Written by Thu 7 Feb 2019

The enterprise’s relationship with digital technologies is entering an entirely new phase, where simply “doing digital” doesn’t cut it, says Accenture

Just when you start getting bored of one neologism, another comes along and takes its place, or least that is what Accenture will hope, after it released a report yesterday proclaiming the start of a new enterprise era dubbed “post-digital”.

The report “The Post-Digital Era is Upon Us — Are you Ready for What’s Next” claims the business’s relationship with digital has changed. No longer are digital technologies a differentiator — they are non-negotiable.

In other words, digital represents an exhaustive end-to-end necessity, and the differentiator is now what you do differently with digital that others aren’t. Hence post-digital.

In its press release, Accenture was very careful to ensure no one misinterpreted their siren call as meaning the denouement of digital. “A post-digital world doesn’t mean the digital is over,” said Paul Daugherty, Accenture’s CTO, just in case you weren’t entirely sure.

New opportunities

Post-digital may sound like an awful new music genre, but unlike embryonic musical categories which definitions are frustratingly vague and contradictory, Accenture has done a good job of describing the parameters of this new era.

Accenture says businesses in this phase will be successful to the extent that they master social, mobile, analytics and cloud to deliver hyper-personalised experiences for its customers, employees and business partners.

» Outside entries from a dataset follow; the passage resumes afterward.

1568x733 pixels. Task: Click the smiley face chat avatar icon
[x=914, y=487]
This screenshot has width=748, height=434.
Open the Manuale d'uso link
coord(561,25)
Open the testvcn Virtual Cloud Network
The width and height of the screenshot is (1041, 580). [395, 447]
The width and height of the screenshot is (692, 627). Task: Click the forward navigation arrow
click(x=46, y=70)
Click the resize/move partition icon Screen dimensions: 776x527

Doing this right it says will lead to more channels to reach customers, and an expanded ecosystem with new potential partners.

Accenture arrived at this conclusion after interviewing 6,600 global business and IT executives, an overwhelming majority of which (79 percent) believe that digital technologies have ‘moved beyond adoption silo to become a core technology foundation’.

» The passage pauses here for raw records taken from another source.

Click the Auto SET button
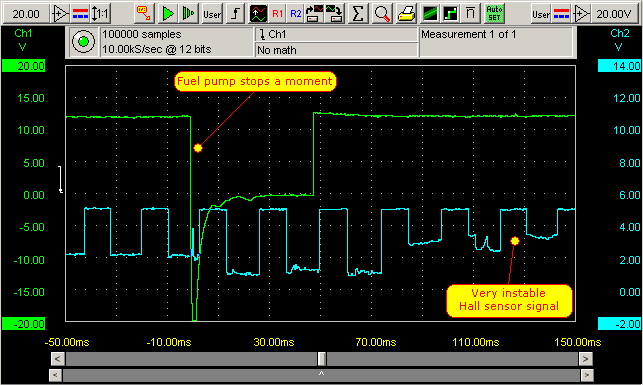Viewport: 643px width, 385px height. point(494,14)
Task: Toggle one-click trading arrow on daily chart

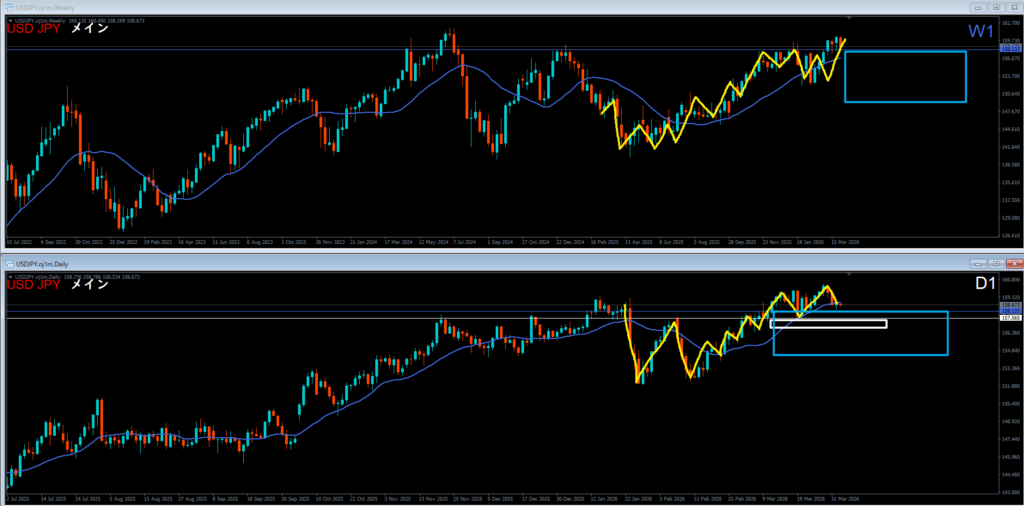Action: (10, 275)
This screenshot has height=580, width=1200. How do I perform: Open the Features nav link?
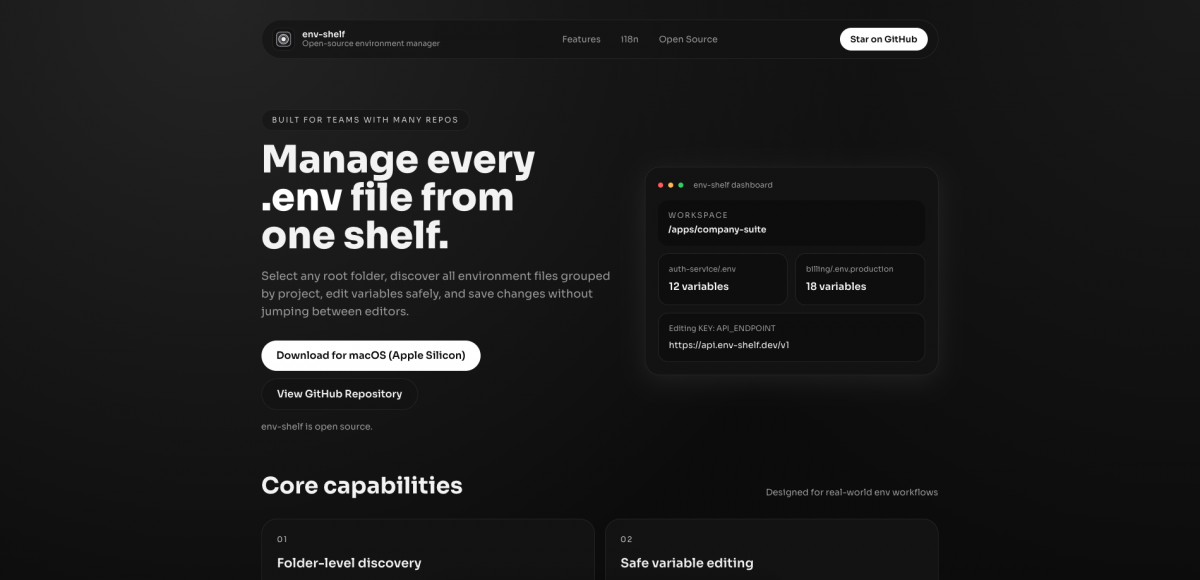(581, 39)
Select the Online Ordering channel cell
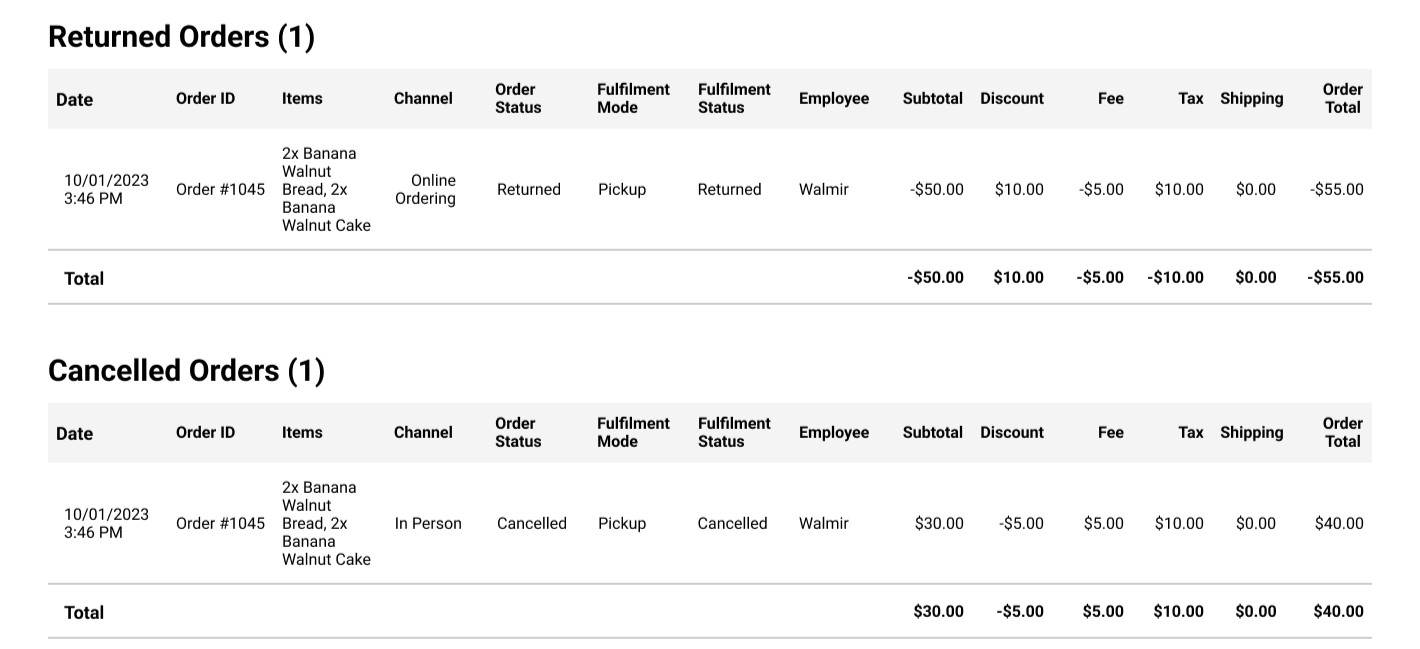Screen dimensions: 1420x649 pyautogui.click(x=425, y=190)
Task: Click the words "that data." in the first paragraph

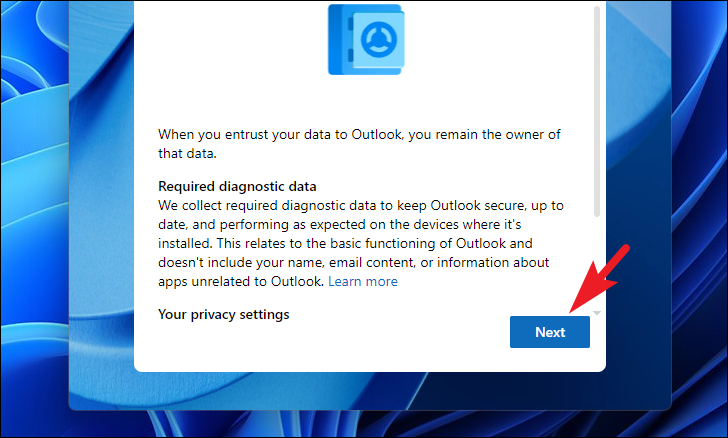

Essentially Accenture is predicting an explosion in the granularity of products and services as firms use technologies to cater to every aspect of an individual’s life or job, literally remoulding a person’s lived experience so it feels like everything around them is tailor-made for them.

This sounds brilliant of course, but it is a dream that can only be achieved if present data harvesting continues as usual, or is even accelerated.

Accenture does acknowledge these worries in the report, saying: “As companies move toward serving the market of one, they must toe the line between “useful” and “creepy”— and bear in mind that the line will vary for each person.”

However, it puts a lot of faith in the market for routing out invasive firms: “Going beyond the red line for an individual customer could mean all is lost. Case in point one in five consumers report that they would switch to another brand if a personalization experience was too creepy,” reads the report.

“Our Technology Vision highlights the ways in which organizations must use powerful new technologies to innovate in their business models and personalize experiences for their customers,” added Daugherty.

“At the same time, leaders must recognize that human values, such as trust and responsibility, are not just buzzwords but critical enablers of their success.”